Pourquoi MR et Engagés n’ont pas osé changer les vacances d’hiver en vacances de Noël, comme avant: «Ce ne sont pas des sujets très importants»
Série | Tous les tabous wallons ne sont pas tombés (5/10). Malgré les «coudées franches» du MR et des Engagés, et de très grosses campagnes de com’ sur la question, les nouveaux accords de gouvernements ne disent pas un mot du retour à la dénomination traditionnelle des congés scolaires.
Le contexte
«Faire tomber les tabous.» En présentant la Déclaration de politique régionale (DPR) et la Déclaration de politique communautaire (DPC), les deux formateurs/présidents de parti Georges-Louis Bouchez (MR) et Maxime Prévot (Les Engagés) ont rivalisé dans les déclarations ambitieuses. Les socialistes et les écologistes, battus, sont relégués dans l’opposition, et ne pourront pas les empêcher de mettre en œuvre un programme de réformes salué par tous les éditorialistes et auquel aspire une majorité de l’électorat francophone. Jamais le centre et la droite n’ont eu autant «les coudées franches» à la Région et à la Fédération Wallonie-Bruxelles. Pourtant, certains engagements (ré-)novateurs, beaucoup d’ambitions innovantes et quelques promesses de campagne disruptives ne devraient pas, à la lecture de la DPR et de la DPC, se réaliser. Voici les tabous que le MR et Les Engagés n’ont pas osé faire tomber.

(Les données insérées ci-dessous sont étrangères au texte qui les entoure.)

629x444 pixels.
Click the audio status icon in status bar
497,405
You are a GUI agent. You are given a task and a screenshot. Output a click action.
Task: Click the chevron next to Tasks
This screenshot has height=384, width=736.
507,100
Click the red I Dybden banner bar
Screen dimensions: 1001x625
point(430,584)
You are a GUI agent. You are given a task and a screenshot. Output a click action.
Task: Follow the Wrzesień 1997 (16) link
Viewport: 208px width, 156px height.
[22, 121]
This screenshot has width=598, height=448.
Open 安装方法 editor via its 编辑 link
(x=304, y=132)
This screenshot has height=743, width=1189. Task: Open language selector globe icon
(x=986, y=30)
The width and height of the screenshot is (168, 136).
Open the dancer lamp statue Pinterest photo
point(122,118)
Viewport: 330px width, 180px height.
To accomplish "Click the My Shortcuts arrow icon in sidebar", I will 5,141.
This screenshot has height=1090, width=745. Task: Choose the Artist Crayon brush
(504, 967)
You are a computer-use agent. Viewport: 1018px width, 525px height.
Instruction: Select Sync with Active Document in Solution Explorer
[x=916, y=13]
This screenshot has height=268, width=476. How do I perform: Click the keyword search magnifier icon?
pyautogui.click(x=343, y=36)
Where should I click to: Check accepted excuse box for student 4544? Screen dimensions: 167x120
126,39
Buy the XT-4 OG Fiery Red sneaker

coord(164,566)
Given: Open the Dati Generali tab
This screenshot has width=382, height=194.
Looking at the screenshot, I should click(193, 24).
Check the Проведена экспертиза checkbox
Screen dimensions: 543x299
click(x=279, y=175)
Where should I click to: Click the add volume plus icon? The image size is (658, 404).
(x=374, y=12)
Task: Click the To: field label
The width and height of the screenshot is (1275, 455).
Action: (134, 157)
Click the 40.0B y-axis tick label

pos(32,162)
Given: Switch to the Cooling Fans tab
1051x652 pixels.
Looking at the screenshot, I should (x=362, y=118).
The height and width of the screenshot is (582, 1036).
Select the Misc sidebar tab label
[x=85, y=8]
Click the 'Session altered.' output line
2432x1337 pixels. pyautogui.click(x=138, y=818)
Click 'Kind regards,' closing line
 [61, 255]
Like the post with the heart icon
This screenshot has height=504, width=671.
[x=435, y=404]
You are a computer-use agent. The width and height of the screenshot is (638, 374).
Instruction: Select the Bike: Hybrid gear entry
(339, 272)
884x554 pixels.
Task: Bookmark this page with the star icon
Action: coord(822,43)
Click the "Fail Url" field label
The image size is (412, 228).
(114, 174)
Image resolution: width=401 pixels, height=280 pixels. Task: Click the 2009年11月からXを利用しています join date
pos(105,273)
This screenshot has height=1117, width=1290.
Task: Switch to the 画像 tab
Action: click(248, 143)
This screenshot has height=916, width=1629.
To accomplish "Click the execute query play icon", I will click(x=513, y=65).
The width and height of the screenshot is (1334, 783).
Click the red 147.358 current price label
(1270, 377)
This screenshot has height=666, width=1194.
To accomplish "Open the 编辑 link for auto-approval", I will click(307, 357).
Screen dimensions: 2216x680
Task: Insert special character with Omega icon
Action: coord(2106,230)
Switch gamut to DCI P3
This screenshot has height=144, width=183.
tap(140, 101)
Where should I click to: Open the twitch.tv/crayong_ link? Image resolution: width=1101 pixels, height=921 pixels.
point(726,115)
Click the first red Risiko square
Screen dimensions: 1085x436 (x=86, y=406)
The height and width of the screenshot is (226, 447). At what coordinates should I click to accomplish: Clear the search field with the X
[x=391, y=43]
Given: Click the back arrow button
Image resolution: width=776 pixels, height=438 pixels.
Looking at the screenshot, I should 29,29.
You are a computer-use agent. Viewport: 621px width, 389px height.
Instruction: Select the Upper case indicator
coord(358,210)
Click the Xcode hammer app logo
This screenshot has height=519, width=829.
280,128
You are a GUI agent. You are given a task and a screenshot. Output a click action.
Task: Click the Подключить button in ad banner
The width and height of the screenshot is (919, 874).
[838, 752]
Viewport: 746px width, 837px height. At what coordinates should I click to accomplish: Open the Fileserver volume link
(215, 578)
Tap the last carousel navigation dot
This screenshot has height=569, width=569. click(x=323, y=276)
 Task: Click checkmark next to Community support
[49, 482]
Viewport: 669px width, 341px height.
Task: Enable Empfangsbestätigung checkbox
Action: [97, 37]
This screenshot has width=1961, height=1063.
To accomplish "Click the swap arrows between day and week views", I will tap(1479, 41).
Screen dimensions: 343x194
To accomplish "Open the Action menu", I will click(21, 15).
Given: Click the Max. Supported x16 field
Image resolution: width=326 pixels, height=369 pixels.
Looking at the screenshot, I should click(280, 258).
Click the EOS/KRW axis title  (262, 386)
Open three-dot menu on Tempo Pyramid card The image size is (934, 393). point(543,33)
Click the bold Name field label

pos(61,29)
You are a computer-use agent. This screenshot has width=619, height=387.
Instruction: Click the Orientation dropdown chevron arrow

Vacances d’hiver, de printemps, congé de détente et d’automne plutôt que vacances de Noël, vacances de Pâques, congés de Carnaval et de Toussaint sont depuis des décennies dans le calendrier scolaire.
Et c’était une grande crainte du MR, en 2013, au moment où la ministre Simonet (CDH) confirmait une inflexion prise dans les années 2000 sous Pierre Hazette (pourtant MR): les libéraux s’étaient opposés au changement de dénomination des congés scolaires, délestés de leur référence catholique. A l’époque, François Bertieaux était dans l’opposition et elle redoutait d’y voir l’amorce de dérogation pour des congés religieux non catholiques. Depuis, Françoise Bertieux est devenue ministre de l’Enseignement supérieur, et son parti est revenu au pouvoir en Fédération Wallonie-Bruxelles, mais en coalition avec deux des «cinquante nuances de gauche» qui l’empêchaient de pleinement réaliser ses ambitions réformatrices. Sinon, évidemment, on serait revenus à nos traditionnels congés. Plusieurs mandataires s’étaient manifestés, dans les médias, sur les réseaux sociaux et au parlement pour reintroduire les dénominations chrétiennes traditionnelles. Et ces sujets identitaires étant fort partagés sur les réseaux sociaux mais pas seulement, la revendication était même intégrée à cette campagne des «50 Nuances de gauche», avec le budget afférent.
Ariane de Lobkowicz, députée bruxelloise transfuge de DéFI, marquait d’ailleurs son passage d’un parti en pointe sur la laïcité à un parti en pointe sur la neutralité en diffusant durant la campagne un tract très échangé. Ce tract imprimé à plusieurs milliers d’exemplaires reprenait le visuel du parti contre ces «vacances d’hiver» qui nous interdiraient de se souhaiter Joyeux Noël. «Ai-je encore le droit, s’y demandait-elle, de dire que je suis contre ce néovocabulaire qui parle de personnes racisées, de personnes sexisées ou menstruées au lieu de femmes, de vacances de printemps au lieu de vacances de Pâques, de plaisirs d’hiver au lieu de Marché de Noël?» Les électeurs de sa communauté ont semblé considérer cette question comme importante, puisque près de six mille d’entre eux cochèrent son nom sur la liste.
«Je m’en fous!»
Ces six mille électeurs et cette députée ont, peut-être, été déçus à la lecture de la Déclaration de Politique communautaire: ni MR ni Engagés n’ont souhaité inscrire cette modification très populaire dans certains électorats, dans le programme de leur gouvernement.
Comme si tout ceci n’avait été qu’une campagne de com’.
Serait-ce possible?
Croisé au congrès de participation à Charleroi, samedi 13 juillet, le député wallon (il était le suppléant d’Adrien Dolimont) Nicolas Tzanetatos éclate en tout cas d’un rire surpris. «Je ne pense pas que ce sont ces détails qui vont changer la Wallonie et la Fédération Wallonie-Bruxelles…», dit-il. «Je ne pense pas que ce soient des sujets très importants. Tant qu’on ne met pas en prison les gens qui disent vacances de Noël ou de Pâques, je m’en fous», ajoute-t-il.